--- Excerpted data ---
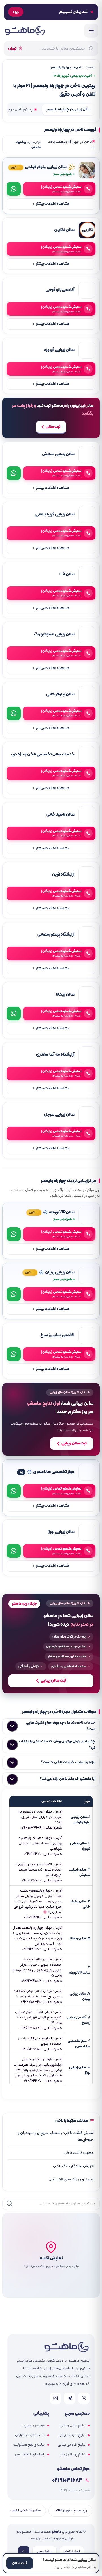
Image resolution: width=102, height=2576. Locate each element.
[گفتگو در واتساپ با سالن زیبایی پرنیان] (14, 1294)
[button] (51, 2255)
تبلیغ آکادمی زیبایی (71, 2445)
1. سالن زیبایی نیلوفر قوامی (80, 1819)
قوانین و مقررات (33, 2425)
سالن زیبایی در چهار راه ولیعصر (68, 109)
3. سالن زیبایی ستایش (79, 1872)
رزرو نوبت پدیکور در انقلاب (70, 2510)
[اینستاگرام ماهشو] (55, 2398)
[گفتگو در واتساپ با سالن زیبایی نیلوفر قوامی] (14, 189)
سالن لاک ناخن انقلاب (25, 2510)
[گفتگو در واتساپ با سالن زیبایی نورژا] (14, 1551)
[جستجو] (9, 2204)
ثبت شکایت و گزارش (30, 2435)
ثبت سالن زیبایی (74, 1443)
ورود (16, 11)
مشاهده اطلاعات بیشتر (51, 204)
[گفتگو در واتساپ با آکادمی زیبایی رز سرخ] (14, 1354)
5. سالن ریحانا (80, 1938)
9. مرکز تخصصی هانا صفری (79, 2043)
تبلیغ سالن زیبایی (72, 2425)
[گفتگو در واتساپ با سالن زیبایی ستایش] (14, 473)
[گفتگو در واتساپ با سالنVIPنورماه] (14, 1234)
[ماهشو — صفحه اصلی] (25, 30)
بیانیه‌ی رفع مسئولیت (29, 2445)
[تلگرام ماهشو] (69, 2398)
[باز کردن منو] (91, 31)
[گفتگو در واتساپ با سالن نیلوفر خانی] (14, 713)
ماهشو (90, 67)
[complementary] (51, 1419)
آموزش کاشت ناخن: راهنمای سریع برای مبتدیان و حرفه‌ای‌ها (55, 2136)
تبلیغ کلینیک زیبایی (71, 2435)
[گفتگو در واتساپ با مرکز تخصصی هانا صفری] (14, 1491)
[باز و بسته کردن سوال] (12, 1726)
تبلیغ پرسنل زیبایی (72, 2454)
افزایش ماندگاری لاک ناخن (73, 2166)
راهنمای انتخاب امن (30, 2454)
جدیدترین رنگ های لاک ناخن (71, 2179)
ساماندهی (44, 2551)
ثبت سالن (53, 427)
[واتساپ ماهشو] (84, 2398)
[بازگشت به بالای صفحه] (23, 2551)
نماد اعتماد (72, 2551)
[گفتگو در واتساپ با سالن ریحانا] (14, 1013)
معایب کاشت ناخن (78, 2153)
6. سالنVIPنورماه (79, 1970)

--- What the exercise asks ---
Without any picture, return exactly the lines of the records above from the first through the line that contains "رزرو نوبت پدیکور در انقلاب (70, 2510)".

--- The completed task ---
Image resolution: width=102, height=2576. Locate each element.
[گفتگو در واتساپ با سالن زیبایی پرنیان] (14, 1294)
[button] (51, 2255)
تبلیغ آکادمی زیبایی (71, 2445)
1. سالن زیبایی نیلوفر قوامی (80, 1819)
قوانین و مقررات (33, 2425)
سالن زیبایی در چهار راه ولیعصر (68, 109)
3. سالن زیبایی ستایش (79, 1872)
رزرو نوبت پدیکور در انقلاب (70, 2510)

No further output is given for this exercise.